282 Views Asked by At

I try to filter Pandas DataFrame:

df = pd.read_csv('ml_data.csv', dtype=str)

def df_filter(df):
    #df = df.copy()

    df.replace('(not set)', '(none)', inplace=True) #comment this and warning will disappear!!!
    df = df[df['device_browser'] != '(none)'] #comment this and warning will disappear!!!

    def browser_filter(s): 
        return ''.join([c for c in s if c.isalpha()])
    df['device_browser'] = df['device_browser'].apply(browser_filter)

    return df

df = df_filter(df)

And I receive this warning:


/tmp/ipykernel_2185/1710484338.py:11: SettingWithCopyWarning: 
A value is trying to be set on a copy of a slice from a DataFrame.
Try using .loc[row_indexer,col_indexer] = value instead

See the caveats in the documentation: https://pandas.pydata.org/pandas-docs/stable/user_guide/indexing.html#returning-a-view-versus-a-copy
  df['device_browser'] = df['device_browser'].apply(browser_filter)

But if I uncomment

#df = df.copy() 

OR comment

df.replace('(not set)', '(none)', inplace=True) 

OR comment

df = df[df['device_browser'] != '(none)']

OR will not wrap filtering in df_filter function

this warning will disappear!!! WHY??????????

I danced around the fire and beat the tambourine...

1

There are 1 best solutions below

3
On

Because by doing df.copy() you create a deep copy of our dataframe, you can see that in the documentation, deep = True by default.

So if you create a deep copy of your base dataframe, the warning will disappear.

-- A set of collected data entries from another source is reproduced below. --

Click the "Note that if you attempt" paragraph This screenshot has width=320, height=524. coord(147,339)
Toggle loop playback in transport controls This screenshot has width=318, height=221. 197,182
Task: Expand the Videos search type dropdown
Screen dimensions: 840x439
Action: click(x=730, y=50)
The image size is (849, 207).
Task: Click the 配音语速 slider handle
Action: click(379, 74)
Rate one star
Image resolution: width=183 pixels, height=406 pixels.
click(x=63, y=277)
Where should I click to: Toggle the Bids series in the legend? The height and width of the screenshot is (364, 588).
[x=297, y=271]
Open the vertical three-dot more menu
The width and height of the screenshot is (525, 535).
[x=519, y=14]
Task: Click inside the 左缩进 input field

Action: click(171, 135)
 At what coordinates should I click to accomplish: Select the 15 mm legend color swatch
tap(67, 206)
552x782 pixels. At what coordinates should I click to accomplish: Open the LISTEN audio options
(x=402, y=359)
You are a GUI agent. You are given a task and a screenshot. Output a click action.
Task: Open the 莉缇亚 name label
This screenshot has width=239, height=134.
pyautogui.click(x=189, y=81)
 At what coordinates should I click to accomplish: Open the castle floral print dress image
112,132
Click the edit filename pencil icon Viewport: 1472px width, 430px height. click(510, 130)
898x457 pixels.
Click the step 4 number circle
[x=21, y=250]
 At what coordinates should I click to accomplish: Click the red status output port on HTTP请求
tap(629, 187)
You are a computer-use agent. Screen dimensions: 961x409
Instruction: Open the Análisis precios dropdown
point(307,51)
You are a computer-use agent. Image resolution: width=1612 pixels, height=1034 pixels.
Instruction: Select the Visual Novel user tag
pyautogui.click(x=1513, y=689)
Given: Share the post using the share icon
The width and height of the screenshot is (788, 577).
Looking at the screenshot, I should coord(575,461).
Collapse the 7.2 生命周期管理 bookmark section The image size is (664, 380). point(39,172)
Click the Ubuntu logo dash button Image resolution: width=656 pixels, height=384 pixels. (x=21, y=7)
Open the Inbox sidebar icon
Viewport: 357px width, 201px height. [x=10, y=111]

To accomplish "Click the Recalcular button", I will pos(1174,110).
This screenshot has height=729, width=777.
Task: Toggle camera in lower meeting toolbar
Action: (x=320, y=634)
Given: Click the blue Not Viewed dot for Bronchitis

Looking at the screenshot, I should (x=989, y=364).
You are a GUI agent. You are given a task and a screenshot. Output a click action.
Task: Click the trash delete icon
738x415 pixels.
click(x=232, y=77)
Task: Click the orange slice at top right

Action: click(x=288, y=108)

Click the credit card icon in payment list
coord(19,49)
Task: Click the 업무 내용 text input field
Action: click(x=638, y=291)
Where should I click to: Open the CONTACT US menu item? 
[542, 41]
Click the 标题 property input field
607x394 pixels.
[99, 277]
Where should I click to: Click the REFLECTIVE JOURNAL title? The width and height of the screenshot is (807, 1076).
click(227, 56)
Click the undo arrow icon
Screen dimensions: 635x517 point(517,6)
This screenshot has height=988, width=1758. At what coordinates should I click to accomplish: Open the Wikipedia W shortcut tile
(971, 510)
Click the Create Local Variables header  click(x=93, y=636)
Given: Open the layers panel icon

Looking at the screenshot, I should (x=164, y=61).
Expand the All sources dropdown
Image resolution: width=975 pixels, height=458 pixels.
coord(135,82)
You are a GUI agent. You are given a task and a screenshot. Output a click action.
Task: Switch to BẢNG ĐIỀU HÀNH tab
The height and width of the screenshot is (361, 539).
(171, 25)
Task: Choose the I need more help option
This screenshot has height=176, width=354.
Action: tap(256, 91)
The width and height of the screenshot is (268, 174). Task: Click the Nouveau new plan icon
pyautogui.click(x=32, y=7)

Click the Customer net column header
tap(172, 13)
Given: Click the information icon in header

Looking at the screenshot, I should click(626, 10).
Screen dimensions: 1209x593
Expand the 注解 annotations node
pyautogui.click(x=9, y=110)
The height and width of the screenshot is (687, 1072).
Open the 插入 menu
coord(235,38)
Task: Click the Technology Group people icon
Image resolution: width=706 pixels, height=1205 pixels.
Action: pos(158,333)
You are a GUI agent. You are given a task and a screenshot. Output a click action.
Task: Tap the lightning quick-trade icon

But, if you don't, you will create shallow copy using:df.replace('(not set)', '(none)', inplace=True).
And after you try to filter a shallow copy using df = df[df['device_browser'] != '(none)'], that why you have this warning. So if you remove one the two lines, it is logic that you don't have the warning.

I invite you to check the difference between shallow and deep copy on this stackoverflow question.